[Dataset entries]
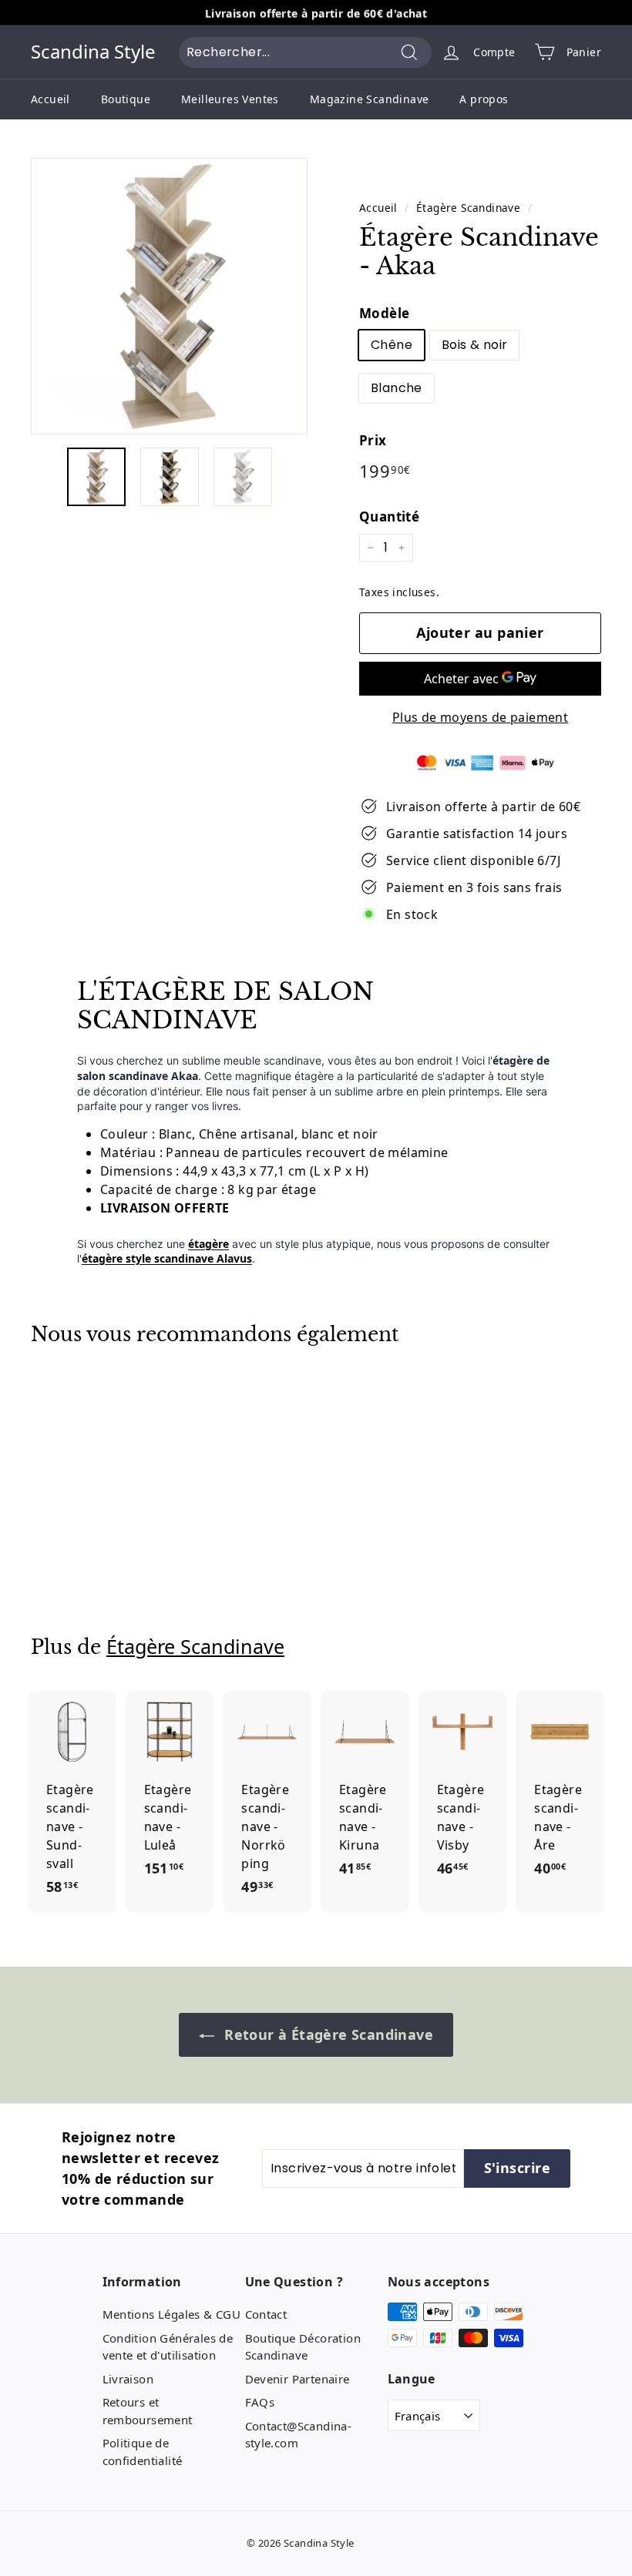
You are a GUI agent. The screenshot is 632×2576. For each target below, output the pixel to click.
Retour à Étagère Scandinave (326, 2034)
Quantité (389, 516)
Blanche (396, 388)
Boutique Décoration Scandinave (303, 2346)
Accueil (50, 99)
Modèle (384, 313)
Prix (373, 440)
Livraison (128, 2378)
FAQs (260, 2402)
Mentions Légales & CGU (172, 2314)
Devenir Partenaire (297, 2378)
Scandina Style (93, 52)
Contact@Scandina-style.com (298, 2434)
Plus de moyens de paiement (480, 717)
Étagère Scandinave (468, 207)
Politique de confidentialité (143, 2451)
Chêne (391, 345)
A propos (483, 99)
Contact (266, 2314)
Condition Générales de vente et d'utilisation (168, 2346)
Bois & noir (474, 345)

**What is being asked**
Could you reproduce every record above exactly, leaving out the pictures?

**Answer space**
You are a GUI agent. The screenshot is 632×2576. For each target below, output the pixel to click.
Retour à Étagère Scandinave (326, 2034)
Quantité (389, 516)
Blanche (396, 388)
Boutique Décoration Scandinave (303, 2346)
Accueil (50, 99)
Modèle (384, 313)
Prix (373, 440)
Livraison (128, 2378)
FAQs (260, 2402)
Mentions Légales & CGU (172, 2314)
Devenir Partenaire (297, 2378)
Scandina Style (93, 52)
Contact@Scandina-style.com (298, 2434)
Plus de moyens de paiement (480, 717)
Étagère Scandinave (468, 207)
Politique de confidentialité (143, 2451)
Chêne (391, 345)
A propos (483, 99)
Contact (266, 2314)
Condition Générales de vente et d'utilisation (168, 2346)
Bois & noir (474, 345)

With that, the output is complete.